Geocoding is expensive. Translating ‘520 Broadway, NYC’ into ‘40.7226687,-73.9987579′ comes with caveats. You’re up against network endpoints, daily request limits, licensing, and potentially a large bit of cash, depending on your needs. When your collection of addresses is on the order of millions or hundreds of millions of rows, open source solutions to the geocoding stack become essential. We’re extremely excited to see what companies like Mapzen and CartoDB have in store for free and improved access to mapping and geocoding, and we’re hoping that we can help, too.

To this end, we are releasing two tools so that anyone can stand up a geocoder backed by the U.S. Census’ TIGER dataset.

When it comes to public data, being able to have a geographical awareness of the things described in the rows and columns is essential. The EPA publishes data on the accidental release of toxic substances by industrial sites. But to analyze impact on say, cancer rates or aquifers, we need to convert string based addresses to a latitude and a longitude, in order to connect pollution to neighboring rivers and community.

There is already a lot of open-source energy focused on making use of the TIGER dataset, and thanks to the work of the community, there is an excellent extension to PostGIS that not only auto-populates your PostgreSQL database with these TIGER shapefiles, but also adds a number of valuable tools to your chain, including functions for geocoding, reverse geocoding, and address normalization.

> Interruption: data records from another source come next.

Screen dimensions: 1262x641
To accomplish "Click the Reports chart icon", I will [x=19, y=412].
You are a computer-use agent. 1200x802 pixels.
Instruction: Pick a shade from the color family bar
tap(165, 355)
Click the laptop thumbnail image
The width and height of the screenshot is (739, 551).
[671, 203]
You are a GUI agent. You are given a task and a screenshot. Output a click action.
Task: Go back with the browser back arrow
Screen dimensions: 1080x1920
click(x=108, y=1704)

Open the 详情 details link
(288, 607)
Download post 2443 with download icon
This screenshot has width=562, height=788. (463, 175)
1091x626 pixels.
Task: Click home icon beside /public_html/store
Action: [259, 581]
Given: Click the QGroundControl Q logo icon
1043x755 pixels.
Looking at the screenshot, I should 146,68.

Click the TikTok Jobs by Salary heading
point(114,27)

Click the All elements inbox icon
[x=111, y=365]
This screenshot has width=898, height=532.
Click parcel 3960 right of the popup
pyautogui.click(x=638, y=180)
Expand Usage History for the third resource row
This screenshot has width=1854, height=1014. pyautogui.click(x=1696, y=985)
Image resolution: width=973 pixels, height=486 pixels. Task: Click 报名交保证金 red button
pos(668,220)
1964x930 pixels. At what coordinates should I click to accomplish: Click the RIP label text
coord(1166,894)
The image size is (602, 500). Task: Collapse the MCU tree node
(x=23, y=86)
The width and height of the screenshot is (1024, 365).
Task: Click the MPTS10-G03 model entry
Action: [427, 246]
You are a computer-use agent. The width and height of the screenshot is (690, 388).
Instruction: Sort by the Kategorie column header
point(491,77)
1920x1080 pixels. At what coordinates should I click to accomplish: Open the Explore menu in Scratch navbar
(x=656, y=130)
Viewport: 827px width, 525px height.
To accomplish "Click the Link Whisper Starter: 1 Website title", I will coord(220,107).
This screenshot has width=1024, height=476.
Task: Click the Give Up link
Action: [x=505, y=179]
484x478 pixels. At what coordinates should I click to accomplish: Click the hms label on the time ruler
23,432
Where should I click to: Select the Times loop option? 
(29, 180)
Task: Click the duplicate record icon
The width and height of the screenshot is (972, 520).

With multiple teams working in parallel on different projects, we needed a way to get the PostGIS extension and the Tiger set running quickly and seamlessly on different servers and for different use cases. It was therefore essential that we develop a provisioning tool to enable this flexibility. Today we’re happy to share with you two repos:

An Ansible role for the TIGER geocoder extension for PostGIS

This is for those who already use the server-provisioning software Ansible, and want to wrap this role into their existing codebase. Visit that repo here.

A fully-developed script for spinning up the TIGER geocoder.

This repo employs an Ansible playbook for those who want to start from square one. You can follow the step-by-step directions to load the whole country, or a particular state or territory, either locally or on an Amazon instance. As such, you don’t need pre-knowledge of how the underlying tools work. You can see that repo here.

The hope is that with more access will come better open technology, and by extension, a progression away from sealed fortresses of proprietary geo tools and data. Things are certainly improving, with a growing community churning out potential solutions to what remains one of the more difficult data engineering eggs to crack. We hope our contribution will help others on their way towards making sense of the ‘where’ in open data.